「ウァーッ。ギョウザもまな板もトイレットペーパーも。いまなぜか黒が大流行なんです」と司会のみのもんたも驚く。列島各地で食品から日用品まで黒色の商品が幅を利かせている。取材キャスターの米田やすみが報告した。
黒ビールは売り上げ3割増
米田がまず向かったのが都内のドラッグストアだった。「ズラリと並んでいますねえ」と紹介したのが入口正面にあるコーナーだ。「これが定番の黒の綿棒、そして汗脇パット、毛穴の汚れをとるパック、こちらが黒の入浴剤、さらには黒の懐炉まで売られています」
訪れた女性客に聞くと、「綿棒は使います。白より汚れがはっきりわかりやすいので」。渋谷の生活雑貨専門店のキッチンコーナーには、黒い包丁、黒いまな板もある。店の人は「食材が見えやすいし、汚れもわかりやすいといわれます」と話す。寝具売り場には黒い枕が並んでいて、中に黒い備長炭を入れたパイプが入っているという。

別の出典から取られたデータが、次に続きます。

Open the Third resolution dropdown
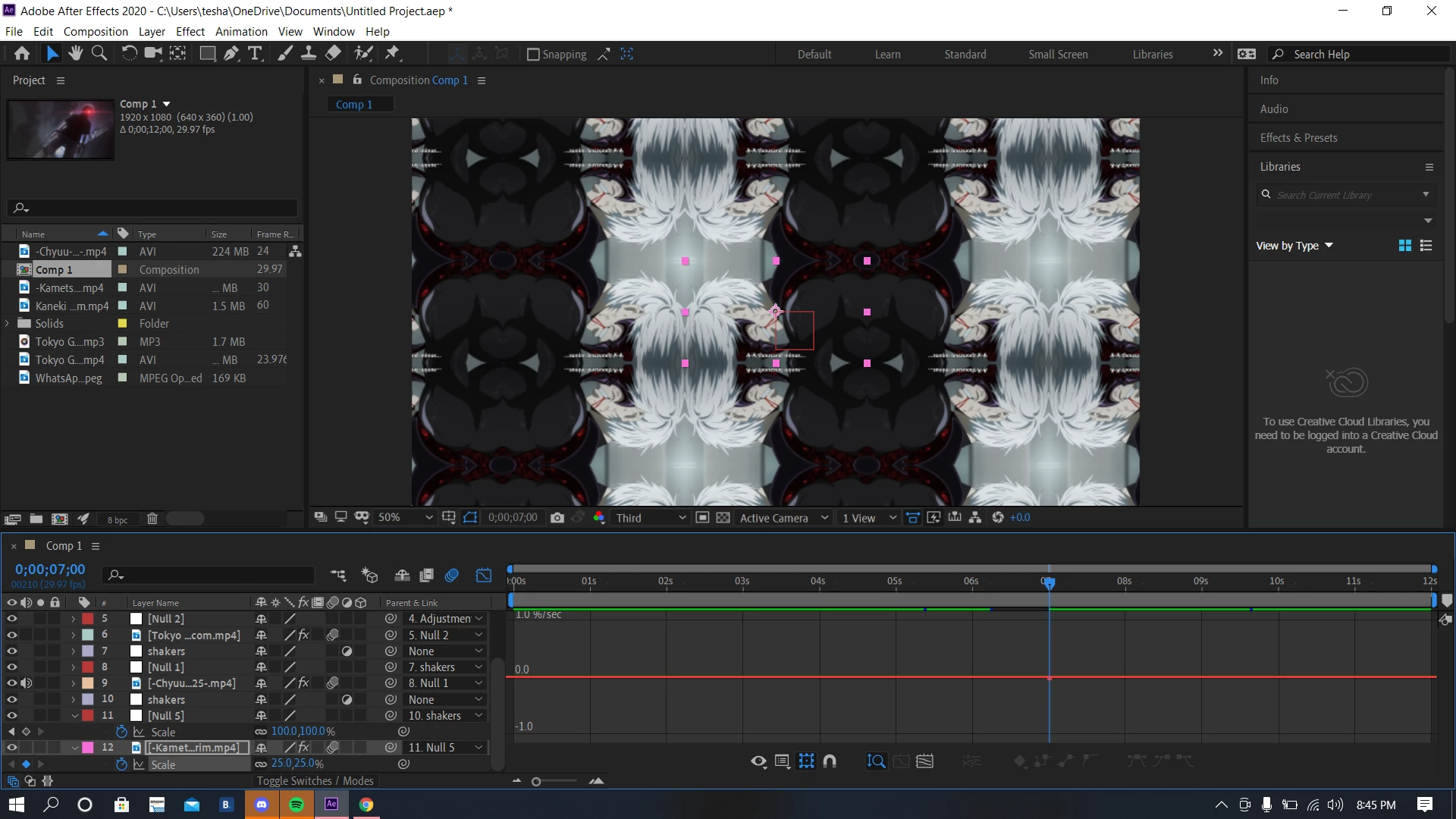 pos(651,518)
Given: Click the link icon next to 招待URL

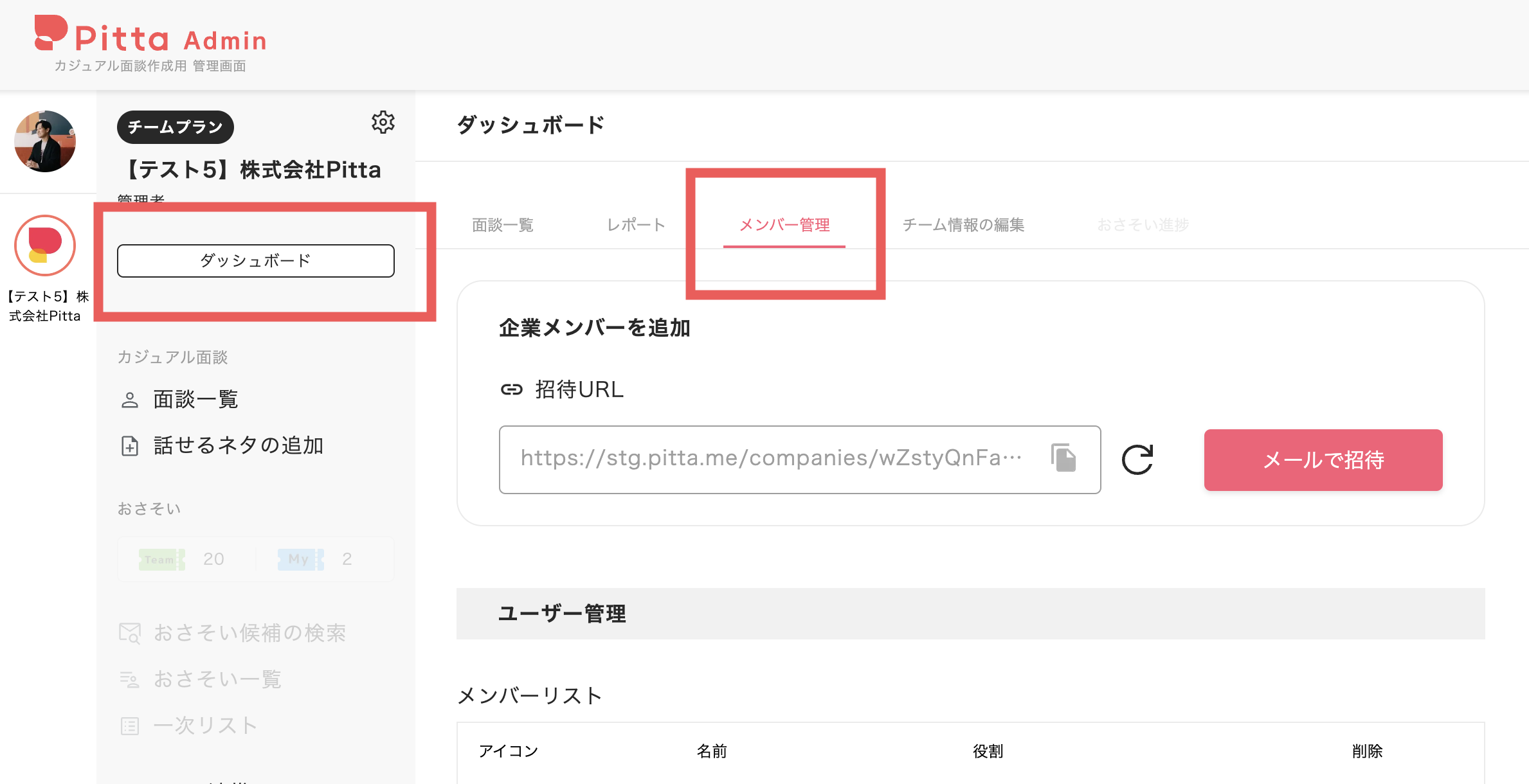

日常品ばかりではない。納豆、カレー、ゴマ、焼きそばなど食品にも黒い商品が出回っている。米田が実際に食べてみた「漆黒のソース入り」というイカスミ焼きそばは「ふわぁっとして、黒色にしてはやさしい味です」。
今年の黒をリードしたのは黒ビールという。酒専門店の店長は「前年比3割増です。飾りものではなく、1つのジャンルとして成り立ってきています」という。日本各地のご当地グルメにも黒色が出回っている。白が当たり前だった食品に侵食している。神奈川県小田原市の名物かまぼこにもイカスミを使用した黒かまぼこ、静岡県焼津市では黒ナルト、浜松市では黒ギョウザ、北海道では「白い恋人」ならぬ「黒い恋人」のチョコレートも出現した。
発端は「富山ブラック」高級感が出て健康にいいイメージ
「朝ズバ!」によれば、黒ブームを牽引したのは富山県ではないかという。ここでは街を走っている路面電車も真っ黒なのだ。地元の特産品が集まる道の駅には、黒のイカの塩辛、黒のどら焼き、黒のカレー、黒のサイダー…。それぞれの商品に「富山ブラック」と記されている。富山ブラックのラーメンは魚醤を使ったタレが黒さの秘密だ。「麺家いろは」の栗原清会長は「富山ブラックとして全国にアピールしたいという動きが他の商品と重なり話題になっていると思います」と語る。どうやら、これが黒いご当地商品の発端となったようだ。
日本総研の斉木乃里子主任研究員は「もともと口に入れるものや肌につけるものが黒いというのは抵抗感があるといわれていたが、今は高級感があるとか、健康にいいというイメージに変わっています」という。コメンテーターの歌人で作家の田中章義は「日本人は文学の世界でも1000年以上にわたって、漆黒色や墨色など黒だけで10何種類も語ってきた民族です」と熱っぽく語った。ちなみに、黒のトイレットペーパ―のギフトセットは2625円だそうだ。